Page excerpt —
'''

OAuth 2.0 and JWT Bearer Token: Token-based authentication protects typed, auditable read and write workflows across the platform.
Cloudflare Vectorize: Vector storage and nearest-neighbour retrieval use Cloudflare's published Vectorize vector database, accessed over its standard REST interface with no proprietary orchestration layer.
Cloudflare Workers AI (BAAI BGE-M3): Query text is embedded with the open-weights BAAI BGE-M3 multilingual dense-vector model served on Cloudflare Workers AI, so embeddings are produced with a published, openly documented model.
Cosine Similarity: Match ranking uses the standard cosine-similarity metric, the cosine of the angle between the query and frame vectors, ranging from 0 (unrelated) to 1 (identical direction).
HTTP and REST (RFC 9110): Embedding and vector-index operations are performed over standard HTTP REST calls with bearer-token authorisation, conforming to the HTTP semantics defined in RFC 9110.
JSON (RFC 8259): Request and response payloads to the embedding and vector services are encoded as RFC 8259 JSON, and frame metadata is carried as JSON throughout.
NDJSON (Newline-Delimited JSON): Bulk vector ingestion into the index is serialised as newline-delimited JSON, one record per line, the format the vector index accepts for batched writes.
OAuth 2.0 (RFC 6749) and JWT (RFC 7519): Every search request is authenticated with a bearer token issued through the platform's OAuth 2.0 flow, and tenant isolation is enforced from the organisation claim carried in the RFC 7519 JSON Web Token.
SQL (ISO/IEC 9075): Frame metadata, camera serial numbers, and coverage-area labels are stored and joined in a relational store using ISO standard SQL, the source of the contextual fields returned with each match.

Security & Compliance#

Tenant Isolation: Every search and statistics request is scoped to the caller's organisation, and the vector index query, the access-rights filter, and the relational metadata lookup each enforce that scope independently, so footage from one organisation is structurally inaccessible to another.
Role-Based Access Control: Results are filtered against the operator's access rights before enrichment, ensuring an operator only retrieves frames they are entitled to view.
Authenticated Access Only: Both the search query and the index-statistics query require an authenticated, authorised caller; unauthenticated requests are rejected.
Controlled Rollout: The capability is gated per organisation behind both a surveillance flag and a dedicated frame-search flag, so it is only active where it has been explicitly enabled.
Auditable Querying: Each completed search is logged with its result count and elapsed time, supporting operational monitoring and after-the-fact review without exposing footage content in logs.

Last Reviewed: 2026-05-26 Last Updated: 2026-05-26

'''

Data section —

'''

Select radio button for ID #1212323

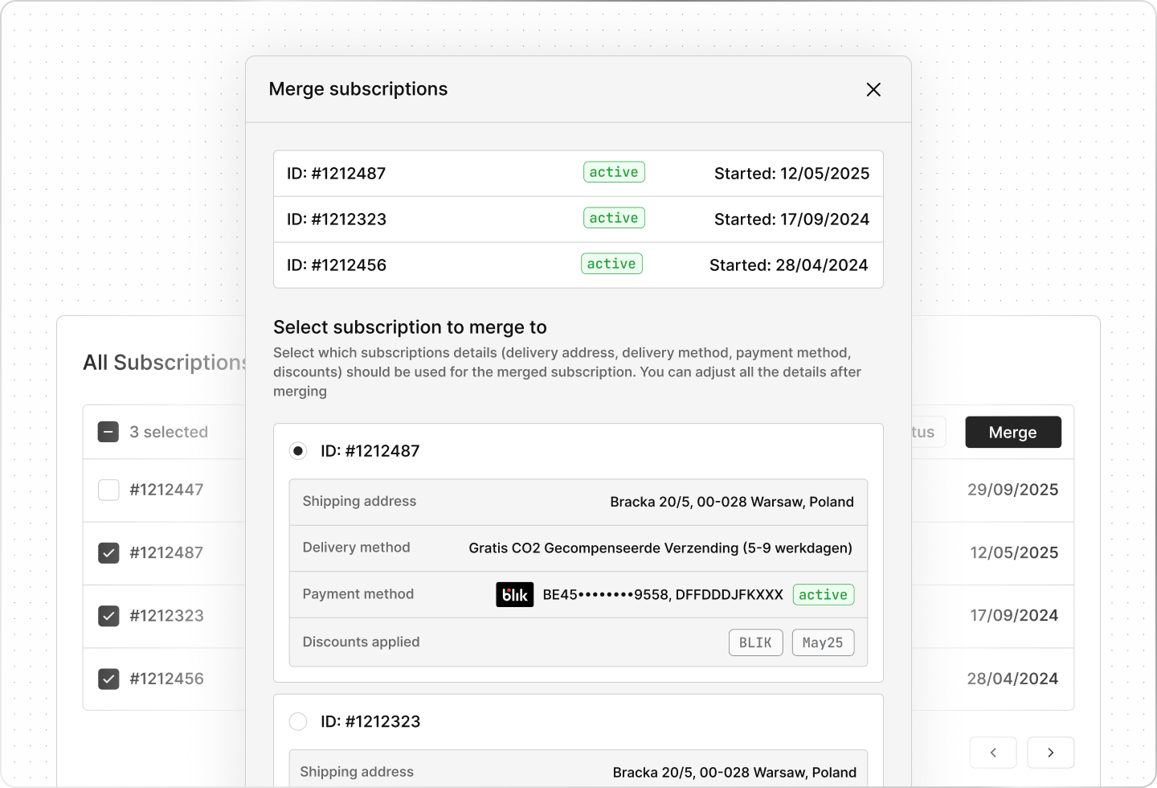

'''

Requirement 1 — According to the page excerpt, which model is used to embed query text?
Requirement 2 — In the page excerpt, rename "REST interface" as "HTTP interface" and write out the passage that starts with "OAuth 2.0 and" and ends with "proprietary orchestration layer.".

Final result 1 — The open-weights BAAI BGE-M3 multilingual dense-vector model, served on Cloudflare Workers AI.

Final result 2 —
OAuth 2.0 and JWT Bearer Token: Token-based authentication protects typed, auditable read and write workflows across the platform.
Cloudflare Vectorize: Vector storage and nearest-neighbour retrieval use Cloudflare's published Vectorize vector database, accessed over its standard HTTP interface with no proprietary orchestration layer.